The village of Metropolitan was platted in 1882 with the request signed by S.P. Burt, president and secretary of The Metropolitan Iron and Land Company.  It was a typical company town with a company store, rows and rows of company houses all built alike and renting from three to five dollars a month, board sidewalks and a water spring or well for each block of houses.

By 1893 the entire area known as Metropolitan and Felch Mountain was booming.  There were more hotels and each one had a sample room and saloon.  John Atkinson was postmaster; M.J. Finnegan managed the company store. The Ford River Lumber Company had offices there; Miss C. Fry was music teacher; Ed Fry was a barber; J.B. Fry managed the Metropolitan Hotel; Dr. J.B. Gaston was active in politics; D.M. Layton was school teacher; Reverend Lawrence Long served the Catholic Church; Angus McDonald had the Traveler's Home Hotel and Saloon; Andrew Rian sold boots and shoes; and there was a Scandinavian House with A. Willman as proprietor.

In 1900 the company store was next to the depot and the town's single saloon. A large hotel was operated by Nick Candles and his wife.  The Candles' daughter, Lillian, was postmistress during the entire time Milltown existed and then she moved to Foster City.

Sara Reath of Vulcan taught in the village's one-room schoolhouse in 1900. 

Near the school was the multi-tasked Town Hall.  In connection with it was a small library run by librarian, Mary Fenlon.  She kept the library open one evening a week.  It was used for night classes to teach English to the immigrants at the turn of the century.  In addition, the young people held dances there every Saturday night, accompanied by the music of accordions.  In 1903 the Town Hall was used as a second school.  The teacher was Alfred Lawrence, who had come up from Lower Michigan.

By 1905 the Metropolitan Lumber Company had completely moved its operations from the area and had offered jobs to men who wanted to move to California to work in a company mill there.

In 1913 there were still a number of families living in Milltown, but most of the houses had been moved out.  Company officials left first, followed by families moving on to other boom towns where mills were opening.  The Pittsburgh Lumber Company, J. Muller Company, and some other small companies came in to Milltown and maintained operations and the majority of the Swedish speaking people from Finland stayed on and gradually began buying land for farming.  Some of them bought company houses to move to the own land.  A large percent of Milltown homes were sold in prices ranged from $100-$250 and moved to other areas. 

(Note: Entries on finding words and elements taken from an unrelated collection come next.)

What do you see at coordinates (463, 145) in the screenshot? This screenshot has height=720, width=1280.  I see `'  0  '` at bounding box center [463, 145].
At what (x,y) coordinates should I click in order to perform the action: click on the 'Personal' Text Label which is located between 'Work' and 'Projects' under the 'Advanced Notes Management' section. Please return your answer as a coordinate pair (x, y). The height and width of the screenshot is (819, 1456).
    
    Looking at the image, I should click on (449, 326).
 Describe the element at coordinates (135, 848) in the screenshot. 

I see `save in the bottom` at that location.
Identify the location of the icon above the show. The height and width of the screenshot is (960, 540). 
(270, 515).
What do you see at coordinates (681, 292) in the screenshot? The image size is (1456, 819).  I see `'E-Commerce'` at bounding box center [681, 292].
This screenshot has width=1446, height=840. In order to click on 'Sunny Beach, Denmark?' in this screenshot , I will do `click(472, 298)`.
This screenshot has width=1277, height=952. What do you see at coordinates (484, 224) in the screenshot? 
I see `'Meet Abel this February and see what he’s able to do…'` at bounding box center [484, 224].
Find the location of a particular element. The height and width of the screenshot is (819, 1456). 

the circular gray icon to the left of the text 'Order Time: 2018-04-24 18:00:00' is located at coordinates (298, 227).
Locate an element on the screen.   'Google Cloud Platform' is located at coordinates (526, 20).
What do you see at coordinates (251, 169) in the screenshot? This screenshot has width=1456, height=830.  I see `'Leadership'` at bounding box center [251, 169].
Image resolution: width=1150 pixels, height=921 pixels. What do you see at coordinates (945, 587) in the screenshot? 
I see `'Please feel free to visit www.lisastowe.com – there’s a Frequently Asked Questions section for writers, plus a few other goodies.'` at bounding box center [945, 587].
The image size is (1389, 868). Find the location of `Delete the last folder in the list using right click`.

John Ovist and Gustav Oberg operated the company store for some years after the mill left and Alfred Anderson took over when Ovist and Oberg left to operate a store in Felch.  Alfred Anderson was Metropolitan's Postmaster in 1913.

Mr. and Mrs. Erik Skog came from Sweden to the U.S. in 1883.  They were the first settlers to begin farming in the Milltown area.  They were still in Metropolitan in 1920.  Mr. Skog had acquired considerable land which he sold to many young families who began farming.